▶ [YOUR GOAL]:
A verbatim transcript of the data below is required, images omitted.

Stored entries:
[Start of Attachment]
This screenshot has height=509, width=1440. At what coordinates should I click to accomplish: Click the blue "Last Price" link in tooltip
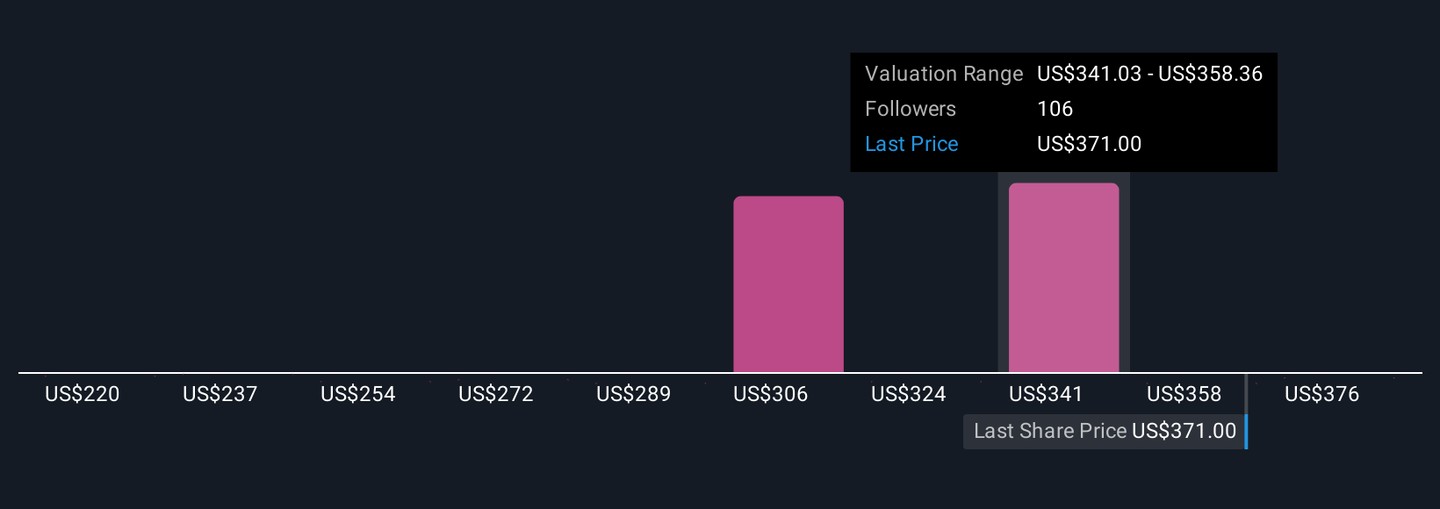coord(911,144)
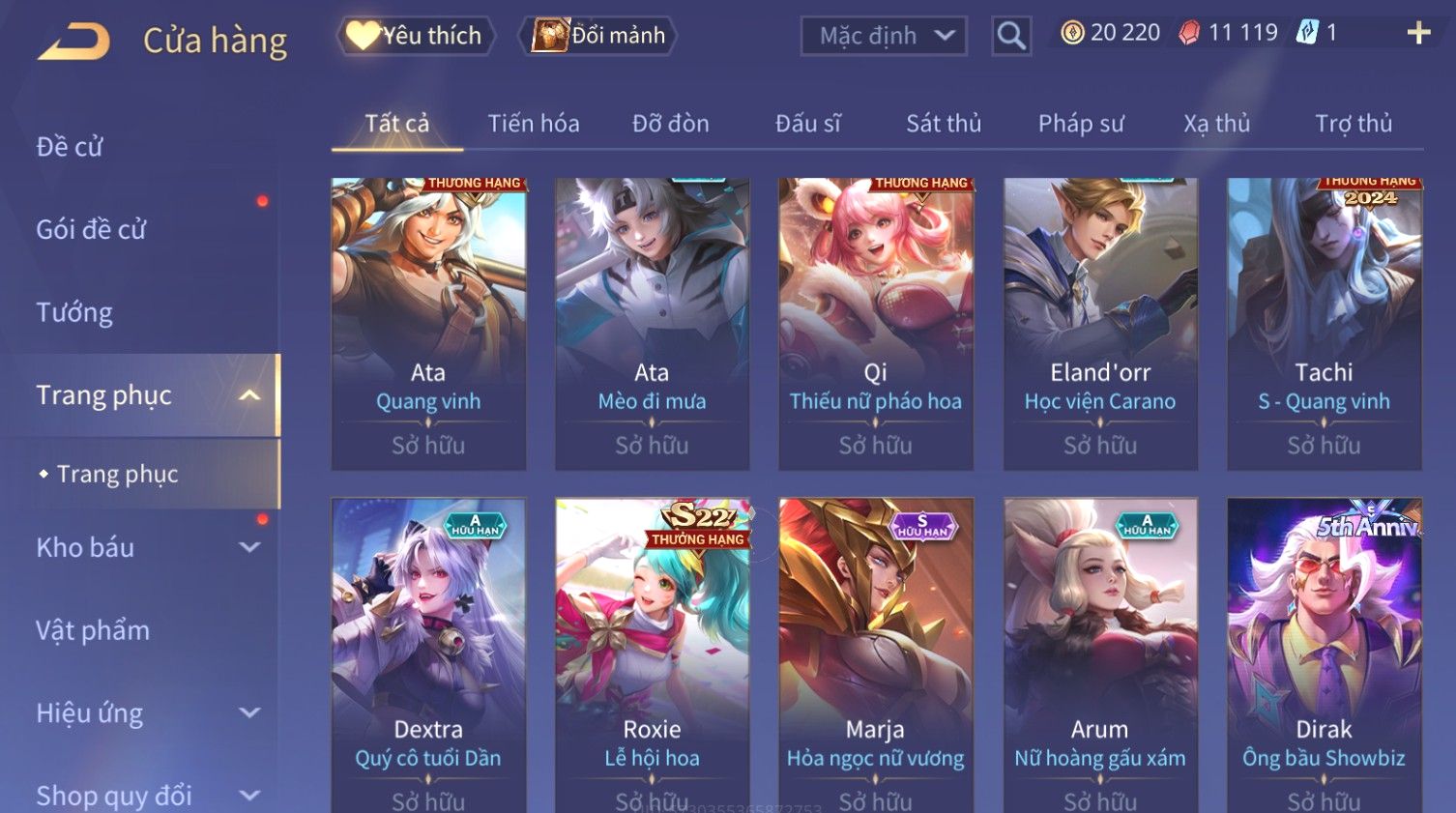Select the Dirak Ông bầu Showbiz skin
Screen dimensions: 1456x813
1324,655
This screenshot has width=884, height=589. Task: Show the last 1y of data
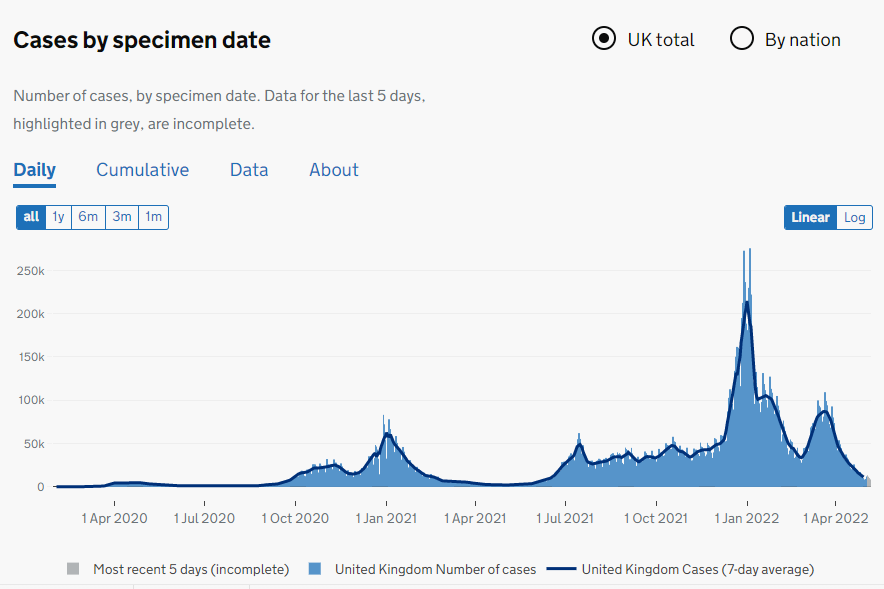pyautogui.click(x=59, y=217)

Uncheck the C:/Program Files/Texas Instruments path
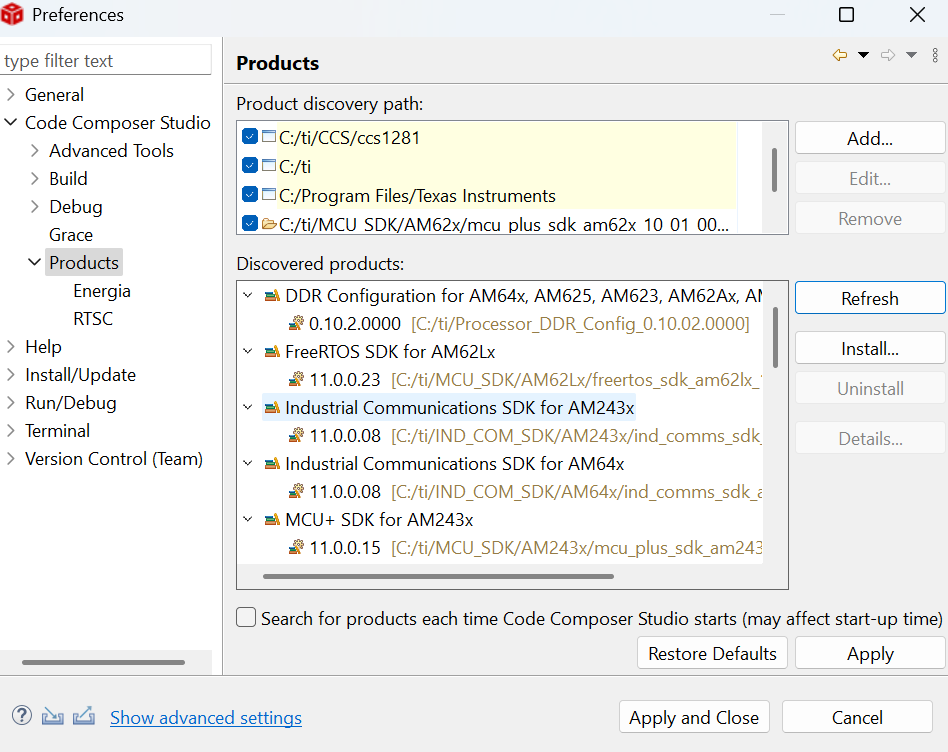pyautogui.click(x=250, y=195)
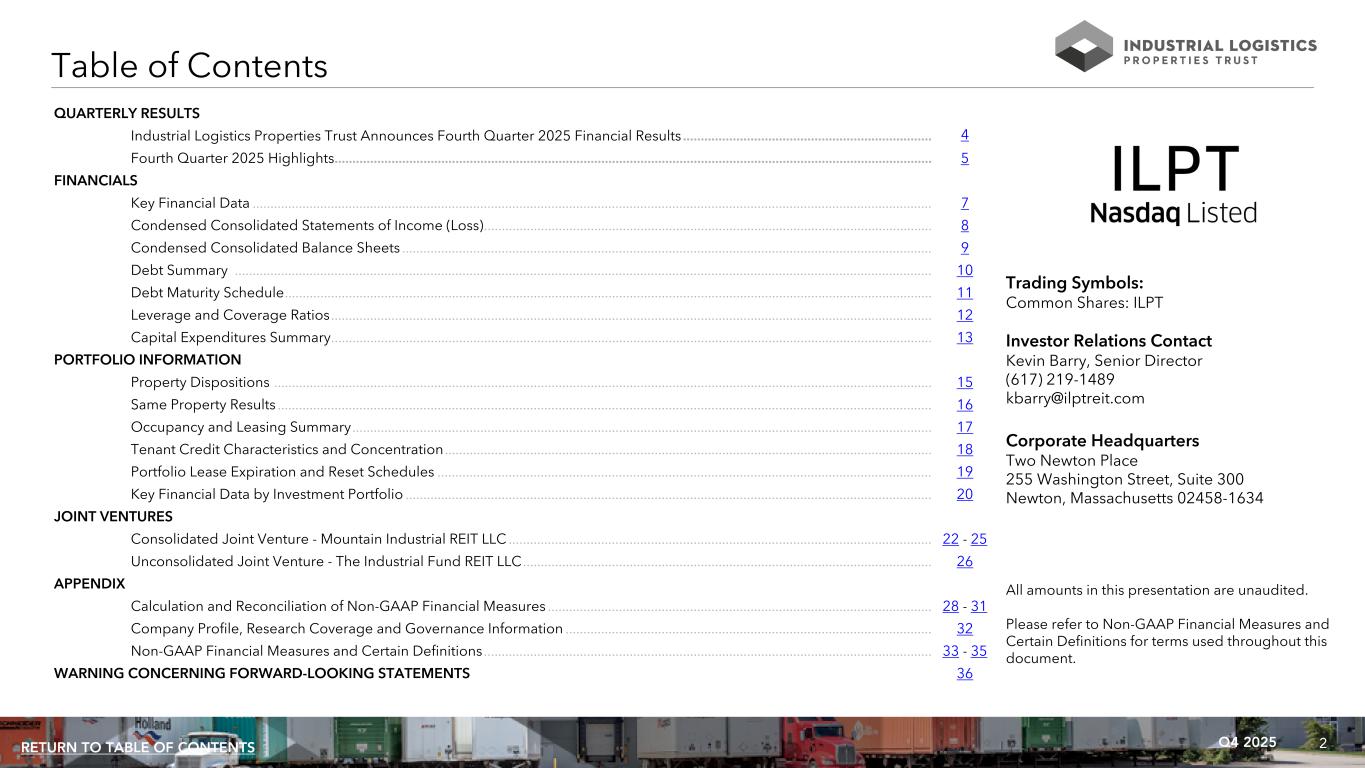Go to Leverage and Coverage Ratios page 12
1365x768 pixels.
point(964,315)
[End of Attachment]
▶ [OUTPUT OF THE EXERCISE]:
This screenshot has height=509, width=1440. At what coordinates should I click to accomplish: Click the blue "Last Price" link in tooltip
coord(911,144)
Select the Dirak Ông bầu Showbiz skin
Screen dimensions: 1456x813
1324,655
This screenshot has width=884, height=589. Task: Show the last 1y of data
pyautogui.click(x=59, y=217)

Uncheck the C:/Program Files/Texas Instruments path
pyautogui.click(x=250, y=195)
Go to Leverage and Coverage Ratios page 12
1365x768 pixels.
point(964,315)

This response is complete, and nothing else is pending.